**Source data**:
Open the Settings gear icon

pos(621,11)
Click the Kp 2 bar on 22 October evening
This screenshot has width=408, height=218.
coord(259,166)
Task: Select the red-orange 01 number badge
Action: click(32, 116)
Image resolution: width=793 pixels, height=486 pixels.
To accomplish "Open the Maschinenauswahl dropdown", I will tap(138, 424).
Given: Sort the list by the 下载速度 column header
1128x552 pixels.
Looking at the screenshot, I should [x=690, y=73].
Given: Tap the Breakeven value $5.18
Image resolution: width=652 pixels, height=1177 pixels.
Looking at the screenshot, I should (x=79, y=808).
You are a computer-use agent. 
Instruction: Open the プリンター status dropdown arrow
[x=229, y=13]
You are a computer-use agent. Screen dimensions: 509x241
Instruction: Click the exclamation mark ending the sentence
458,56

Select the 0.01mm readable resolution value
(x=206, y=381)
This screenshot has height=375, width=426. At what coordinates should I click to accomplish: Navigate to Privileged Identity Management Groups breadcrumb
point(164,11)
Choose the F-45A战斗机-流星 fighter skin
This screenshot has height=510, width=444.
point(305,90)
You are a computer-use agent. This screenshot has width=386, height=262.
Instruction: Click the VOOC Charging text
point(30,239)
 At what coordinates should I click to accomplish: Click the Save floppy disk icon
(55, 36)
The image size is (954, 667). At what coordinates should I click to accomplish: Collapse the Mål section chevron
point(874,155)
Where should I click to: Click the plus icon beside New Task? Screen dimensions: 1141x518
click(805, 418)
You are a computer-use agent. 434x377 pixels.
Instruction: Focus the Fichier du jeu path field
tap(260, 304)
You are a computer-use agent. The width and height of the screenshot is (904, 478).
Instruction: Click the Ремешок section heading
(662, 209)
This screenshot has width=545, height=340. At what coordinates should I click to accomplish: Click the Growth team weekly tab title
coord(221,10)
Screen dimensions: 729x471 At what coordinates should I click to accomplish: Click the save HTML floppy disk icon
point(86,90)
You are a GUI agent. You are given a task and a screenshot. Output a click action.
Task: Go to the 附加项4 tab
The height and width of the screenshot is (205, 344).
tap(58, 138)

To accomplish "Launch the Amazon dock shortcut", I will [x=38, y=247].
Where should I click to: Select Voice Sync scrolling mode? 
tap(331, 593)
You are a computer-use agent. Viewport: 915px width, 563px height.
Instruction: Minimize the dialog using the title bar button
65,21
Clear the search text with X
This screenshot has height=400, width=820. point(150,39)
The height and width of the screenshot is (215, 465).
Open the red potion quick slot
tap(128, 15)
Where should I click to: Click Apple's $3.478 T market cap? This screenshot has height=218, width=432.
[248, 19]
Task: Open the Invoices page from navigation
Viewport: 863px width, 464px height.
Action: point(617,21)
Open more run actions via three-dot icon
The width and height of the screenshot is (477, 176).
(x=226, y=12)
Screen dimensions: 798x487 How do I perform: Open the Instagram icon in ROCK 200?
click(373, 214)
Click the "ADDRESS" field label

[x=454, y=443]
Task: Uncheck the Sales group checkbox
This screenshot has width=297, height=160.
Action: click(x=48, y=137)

**Task to complete**: Each line of the records that holds the word "computer" should be copied out.

**Response area**:
You are a computer-use agent. 
You are a computer-use agent. Screen dimensions: 509x241
You are a computer-use agent. This screenshot has width=386, height=262.
You are a computer-use agent. 434x377 pixels.
You are a computer-use agent. The width and height of the screenshot is (904, 478).
You are a computer-use agent. Viewport: 915px width, 563px height.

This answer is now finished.